La oración es el corazón de la vida de la Comunidad de Sant’Egidio, su primera “obra”. Cuando termina el día todas las Comunidades, tanto si son grandes como si son pequeñas, se reúnen alrededor del Señor para escuchar su Palabra y dirigirse a Él en su invocación. Los discípulos no pueden sino estar a los pies de Jesús, como María de Betania, para elegir la “mejor parte” (Lc 10,42) y aprender de Él sus mismos sentimientos (cfr. Flp 2,5).

Siempre que la Comunidad vuelve al Señor, hace suya la súplica del discípulo anónimo: “¡Señor, enséñanos a orar” (Lc 11,1). Y Jesús, maestro de oración, continúa contestando: “Cuando oréis, decid: Abbá, Padre”.
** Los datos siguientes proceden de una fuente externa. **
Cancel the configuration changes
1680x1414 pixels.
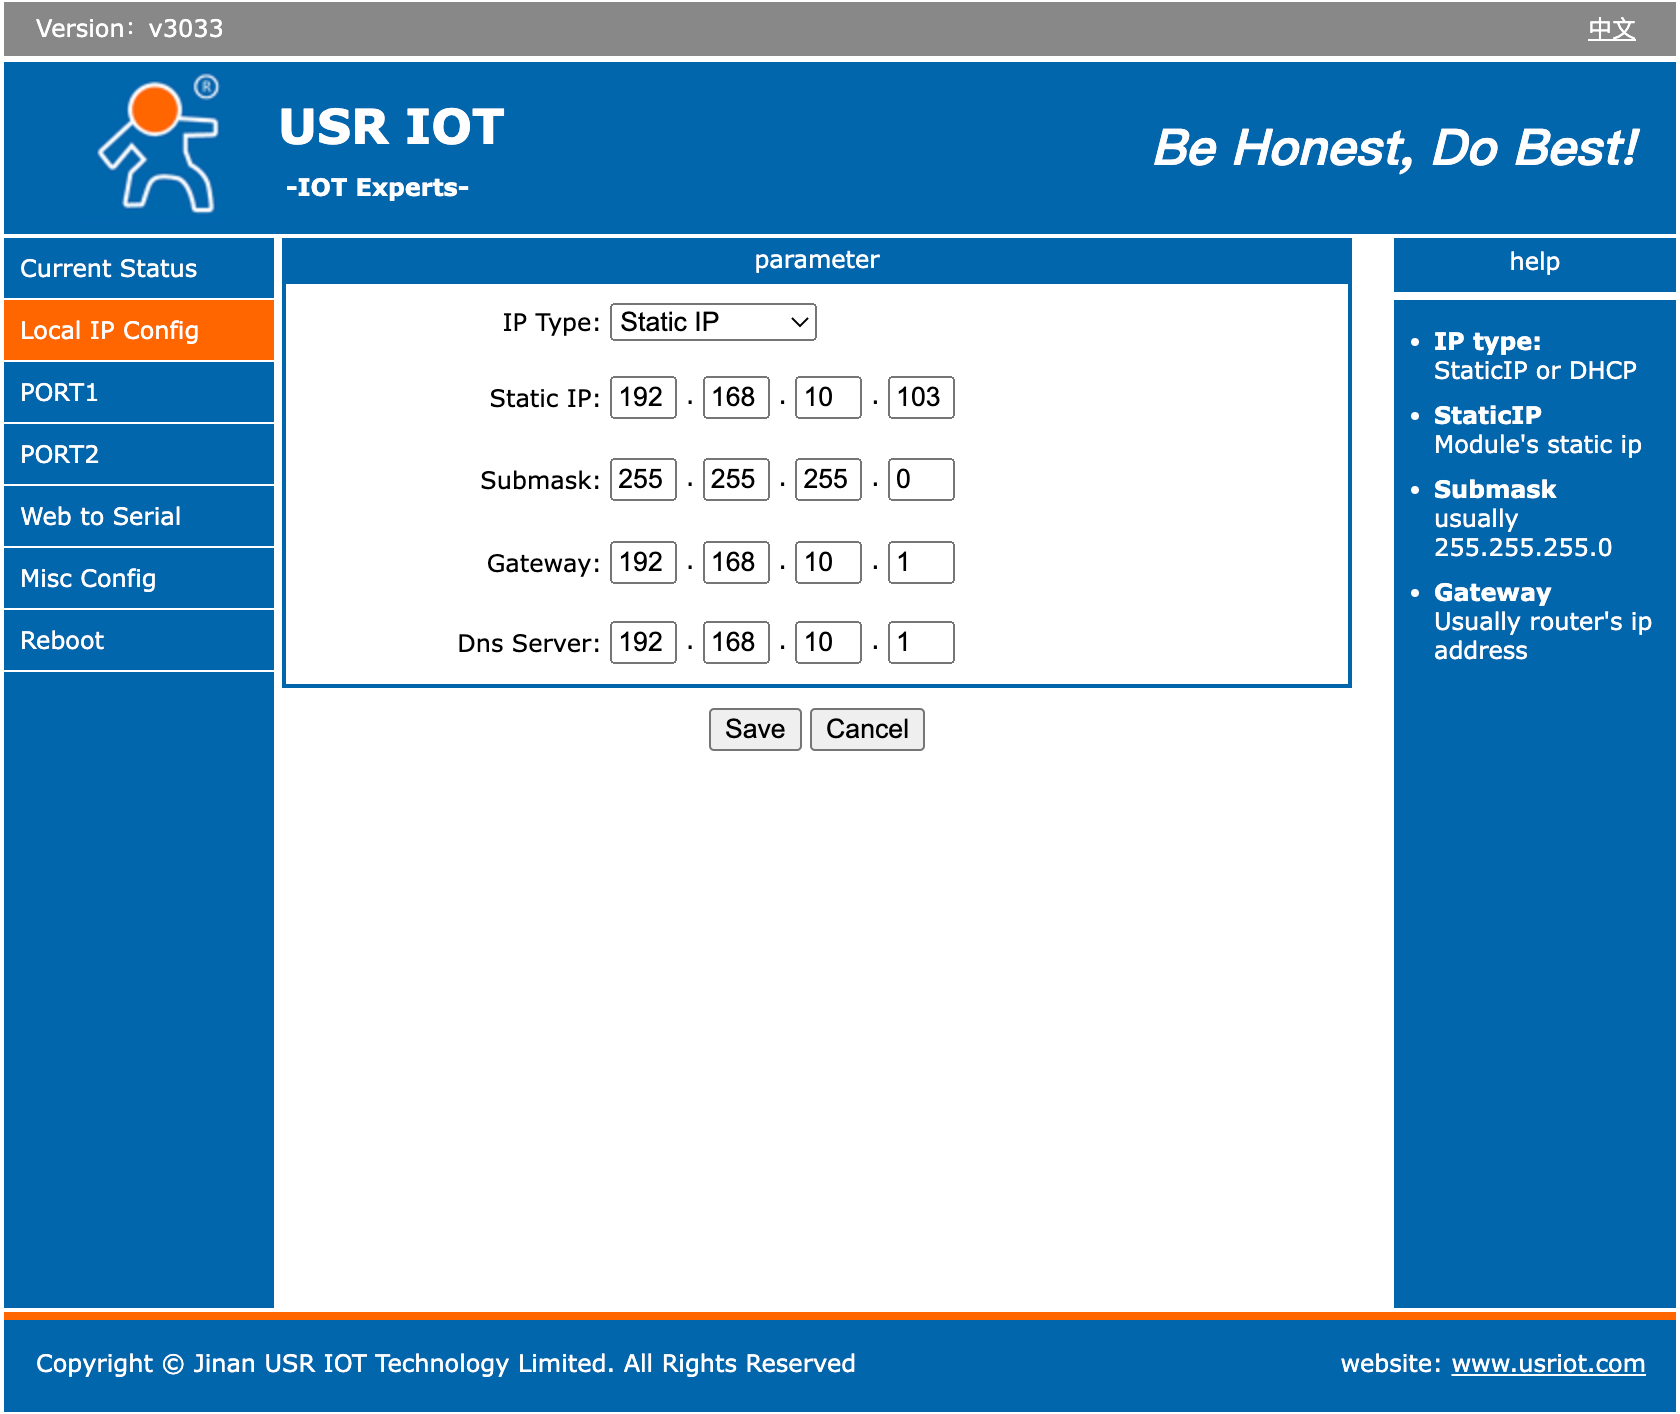pyautogui.click(x=866, y=729)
Cuando oramos, aunque lo hagamos dentro de nuestro corazón, nunca estamos aislados ni somos huérfanos, porque somos en todo momento miembros de la familia del Señor. En la oración común se ve claramente, además del misterio de la filiación, el de la fraternidad.
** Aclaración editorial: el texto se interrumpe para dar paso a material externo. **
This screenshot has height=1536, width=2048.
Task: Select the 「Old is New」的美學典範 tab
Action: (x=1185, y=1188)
Las Comunidades de Sant'Egidio que hay por el mundo se reúnen en los distintos lugares que destinan a la oración y presentan al Señor las esperanzas y los dolores de los hombres y mujeres “vejados y abatidos” de los que habla el Evangelio (Mt 9,37). En aquella gente de entonces se incluyen los habitantes de las ciudades contemporáneas, los pobres que son marginados de la vida, todos aquellos que esperan que alguien les contrate (cfr. Mt 20).
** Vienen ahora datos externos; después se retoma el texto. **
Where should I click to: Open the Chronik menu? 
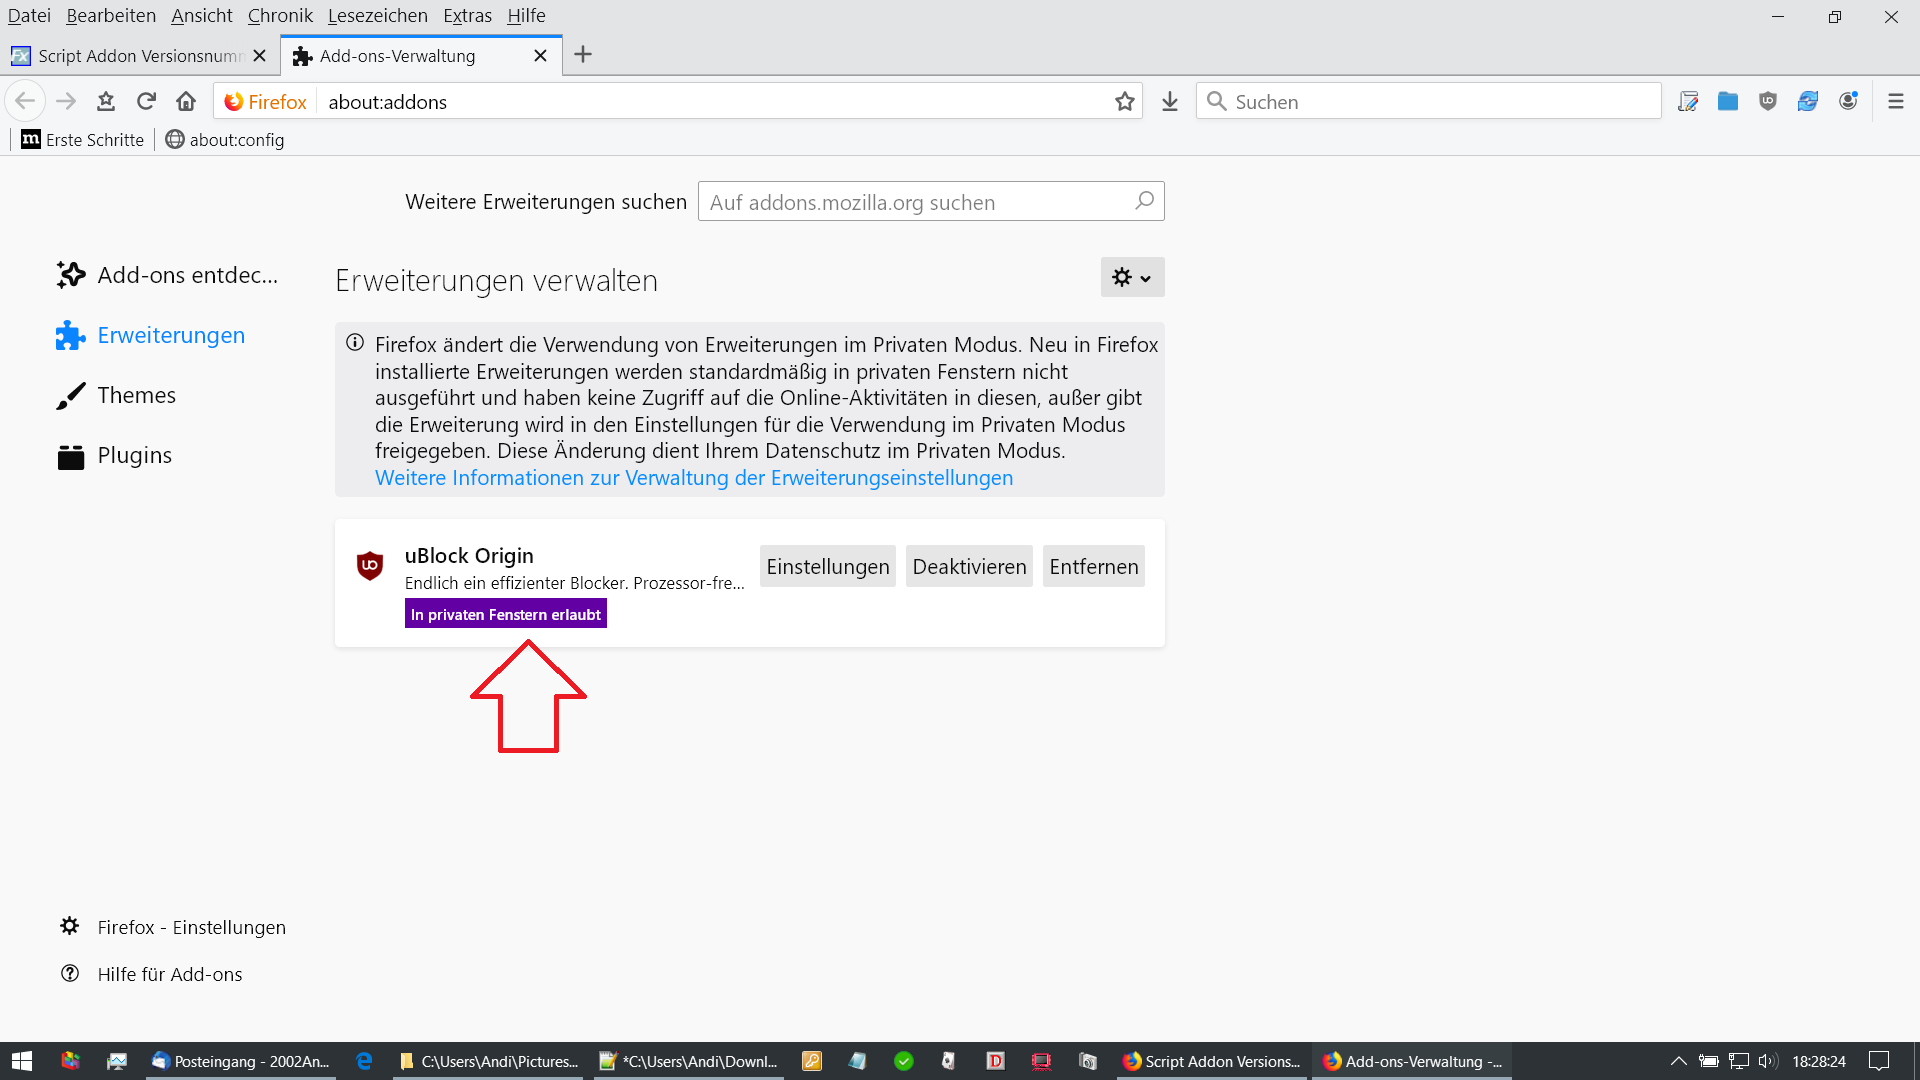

La oración común recoge el grito, la aspiración, el deseo de paz, de curación, de sentido de la vida y de salvación que hay en los hombres y las mujeres de este mundo. La oración nunca es vacía. Sube incesante al Señor para que el llanto se transforme en alegría, la desesperación en felicidad, la angustia en esperanza y la soledad en comunión. Y para que el Reino de Dios llegue pronto a los hombres.